What to produce: The goal is an unaltered copy of the records below, minus any images.
Information shown START
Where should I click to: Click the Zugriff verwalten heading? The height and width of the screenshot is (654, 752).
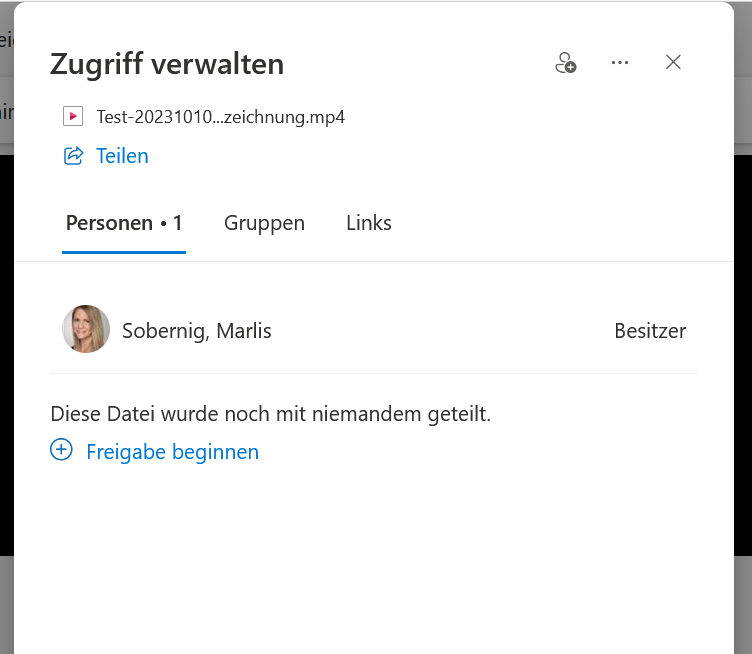[167, 64]
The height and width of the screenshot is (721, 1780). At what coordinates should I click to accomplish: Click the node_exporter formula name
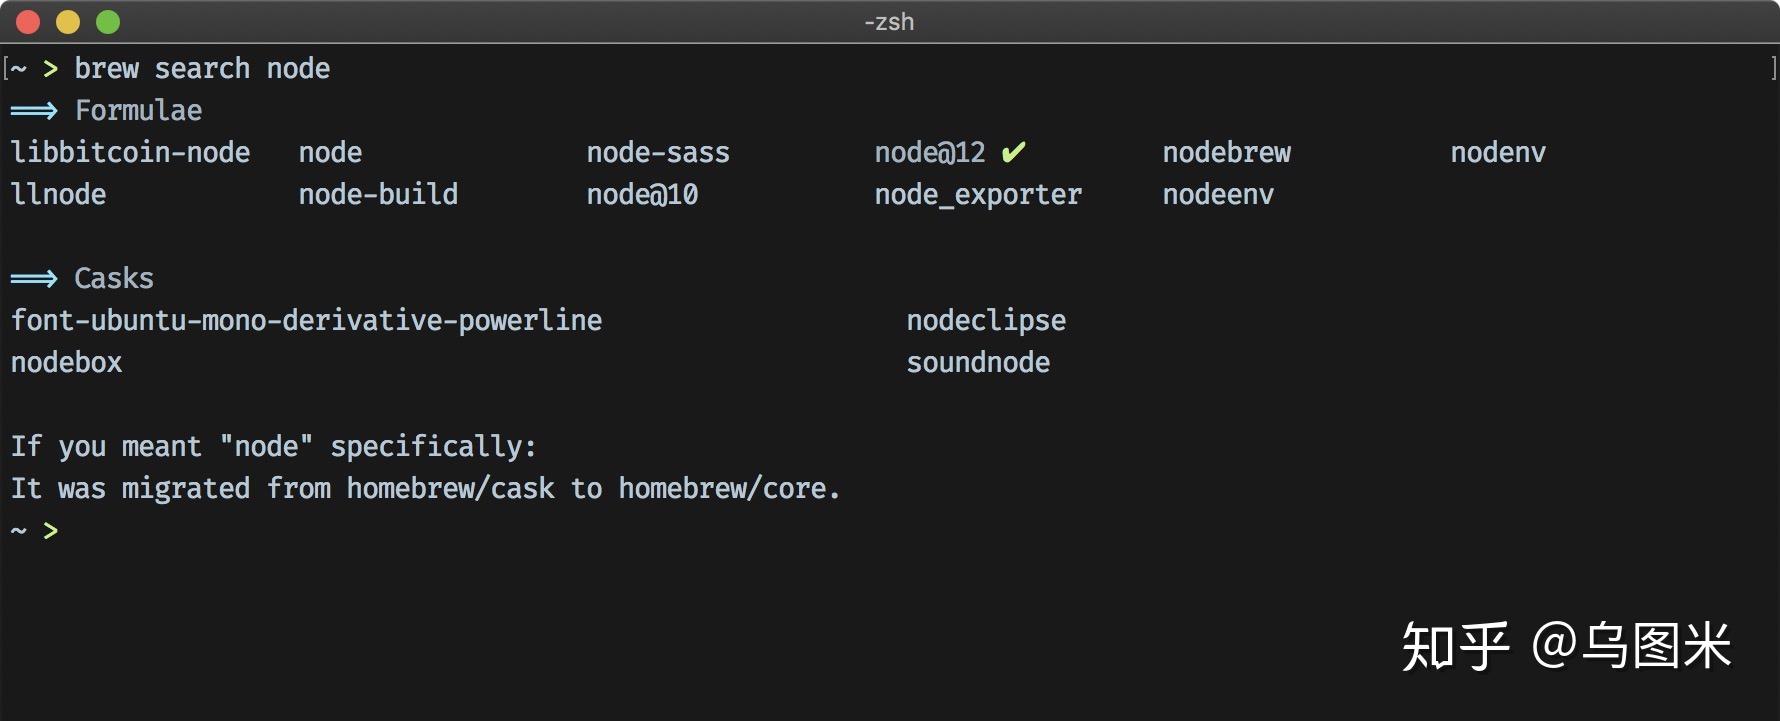pyautogui.click(x=977, y=195)

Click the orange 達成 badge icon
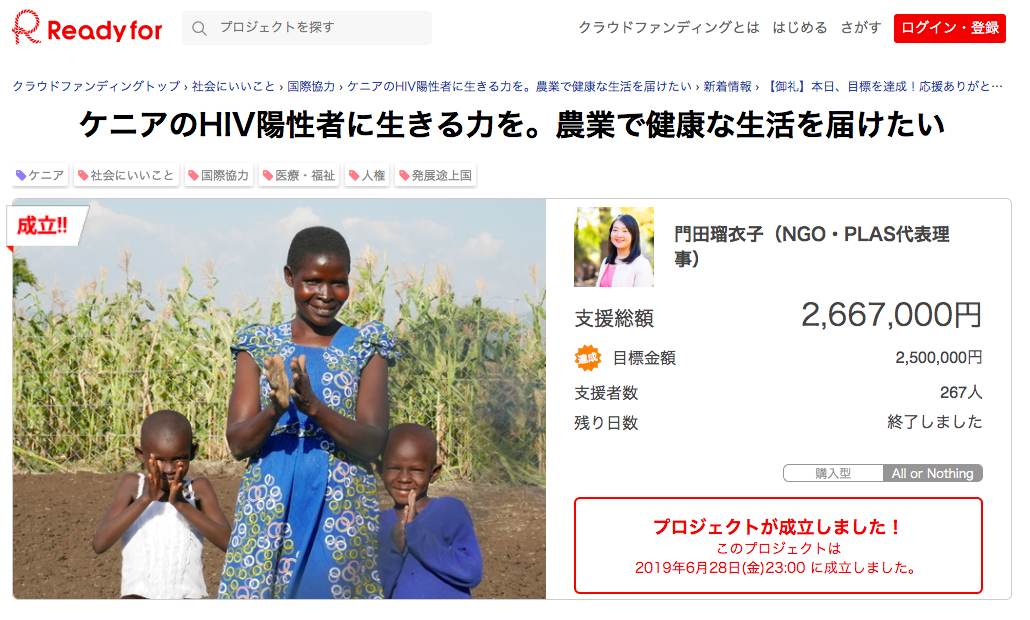click(588, 358)
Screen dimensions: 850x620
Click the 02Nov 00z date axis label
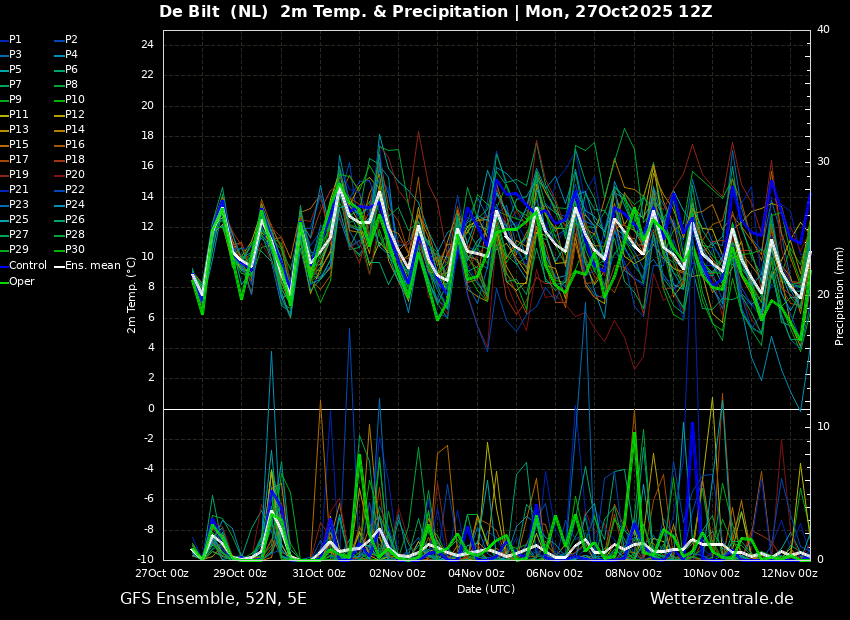coord(398,573)
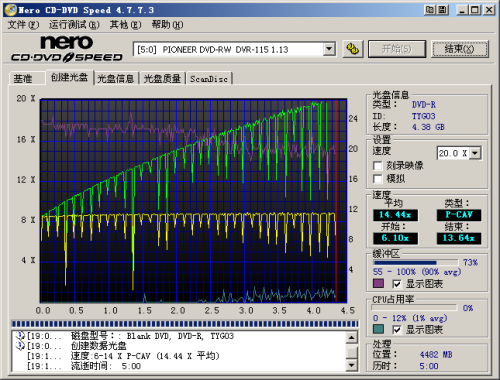Maximize the Nero CD-DVD Speed window
The width and height of the screenshot is (500, 380).
[x=475, y=10]
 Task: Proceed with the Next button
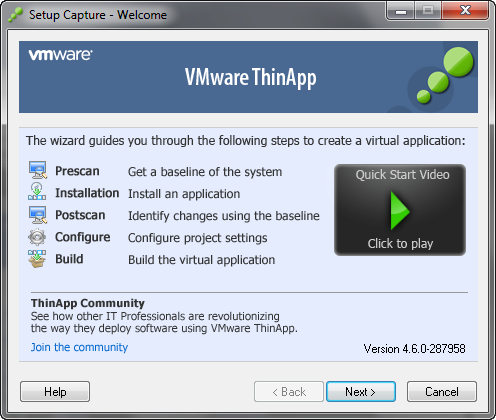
Information shown END
Task answer:
Where should I click to: Click the Zugriff verwalten heading? The height and width of the screenshot is (654, 752).
[167, 64]
The height and width of the screenshot is (721, 1780). At what coordinates should I click to accomplish: Click the node_exporter formula name
pyautogui.click(x=977, y=195)

Click the orange 達成 badge icon
click(588, 358)
Screen dimensions: 850x620
Click the 02Nov 00z date axis label
coord(398,573)
Maximize the Nero CD-DVD Speed window
The width and height of the screenshot is (500, 380).
[x=475, y=10]
 Task: Proceed with the Next button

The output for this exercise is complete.